Solr is giving wrong FIeld Length

MatsLindh 2020-02-10 05:20

The titleLength handler uses the norms stored for the fields - these are mapped to a lookup table of floats with 256 possible values. These values are not expected to be exact (since the length of a field can be larger than 256), but to map the whole space of 2^31 integer values into a single byte.

This also include any index time boosts, so if a field is boosted when you're indexing it (for example by a Nutch plugin), this will be reflected in the norm stored for the field. You can't rely on titleLength to be an exact number of terms stored for the field for that document, but it represents the "boost" for the field.

Vedanshu 2020-02-11 21:55:42

But if you see the length of title in the response most of them are of similar length ("Stack Overflow en español", "Hot Questions - Stack Exchange", "Code Review Stack Exchange") but are given different score (2621.44, 655.36, 1820.4445). Why is that happening ?

Vedanshu 2020-02-11 23:58:16

Also, how to know if there the field is getting boosted by Nutch plugin or not ?

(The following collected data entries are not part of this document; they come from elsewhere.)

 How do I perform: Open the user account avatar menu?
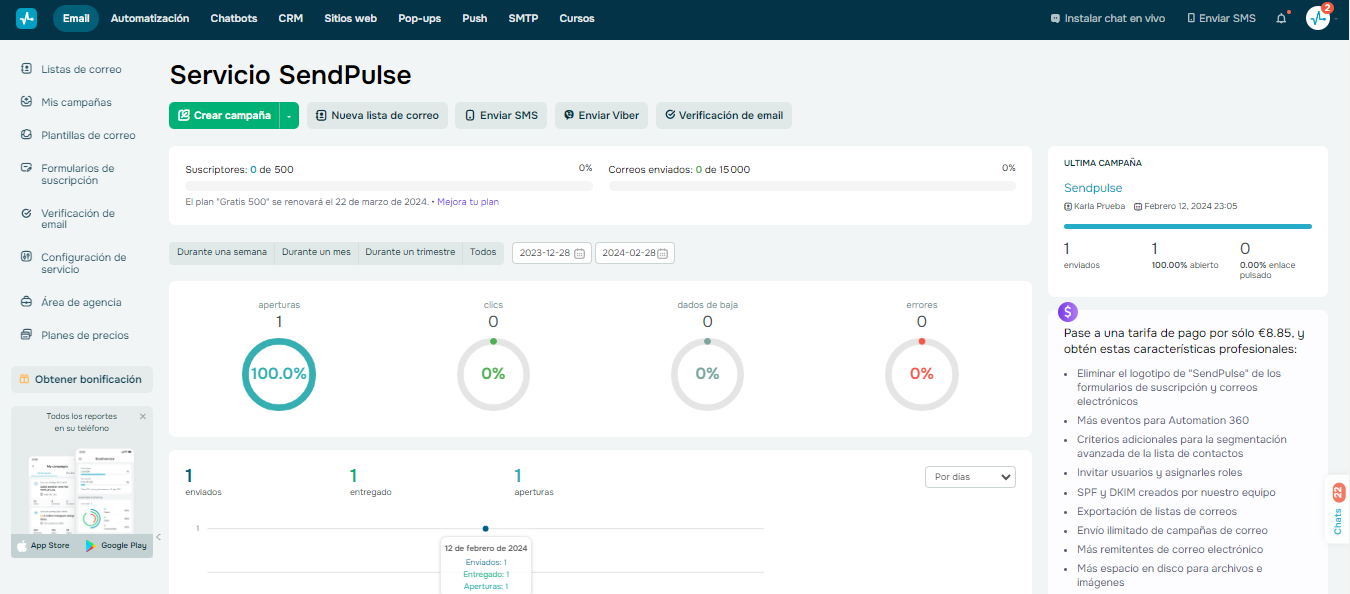pos(1318,18)
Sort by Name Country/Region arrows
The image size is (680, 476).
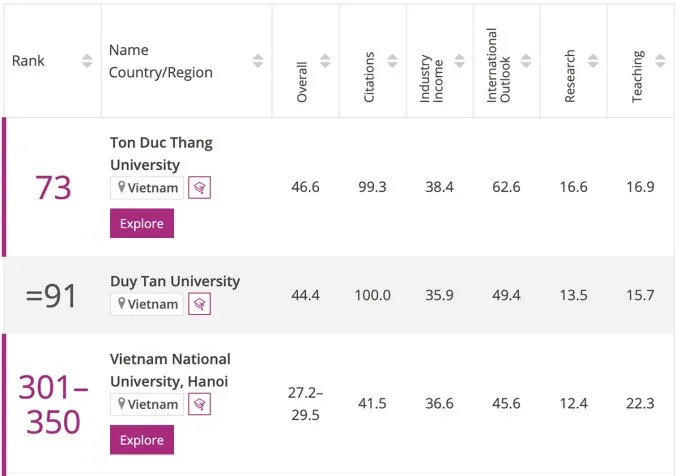tap(258, 61)
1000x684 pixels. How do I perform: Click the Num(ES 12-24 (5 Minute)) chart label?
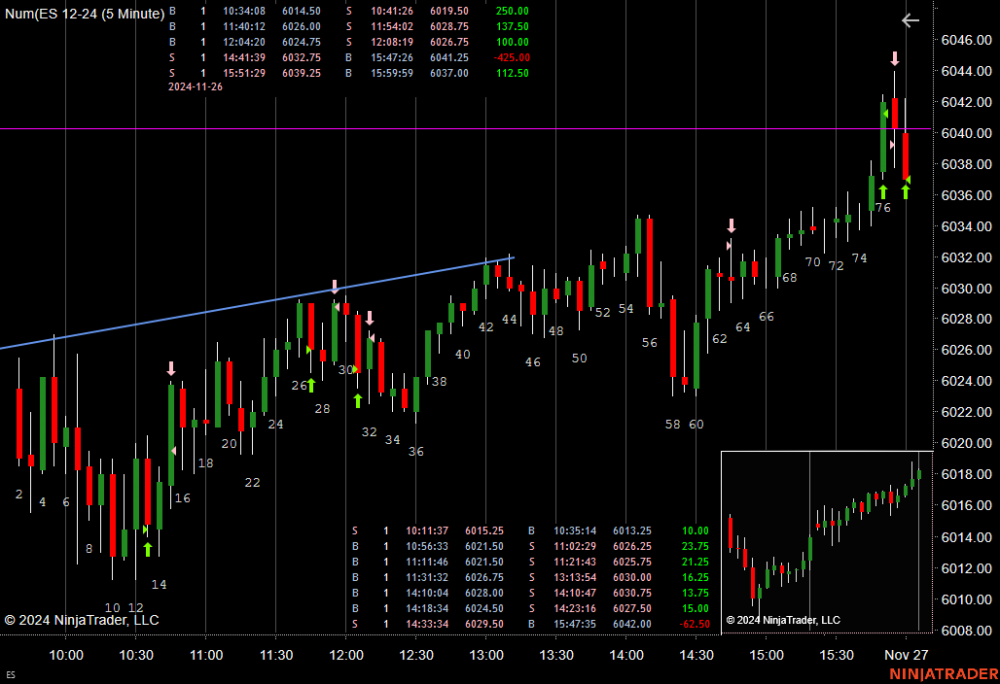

MatsLindh 2020-02-12 04:03:42

The titleLength is based on the norm stored for the document - that's a one byte float, only capable of storing 256 different values. Those values are probably just a single value away from each other (i.e. 655.36, 1820.4445, 2621.44 could be stored as 0x78, 0x79, 0x7A in byte values). I'm not familiar with Nutch, but if you use any sort of scoring based on link structure, etc., I'm guessing that will affect it. The reason for the different score can be that Nutch ar boosting them differently.

Vedanshu 2020-02-12 10:25:51

Is there any workaround to get approx field length like any function query or something ? Because I can't rely on FieldLengthFeature, as it is giving results way out.

MatsLindh 2020-02-12 16:00:39

Depends on your use case - if you need it for a specific field and would like the actual character length of the field, I'd use an update processor to index the field length as a separate field.

Related issues

Configuration of schema.xml for nutch and solr

Solr: Document size inexplicably large

Can I access solr dataimporter.request variables in a javascript transformer

Apache solr distributes search using shards are not working (shardsWhitelist)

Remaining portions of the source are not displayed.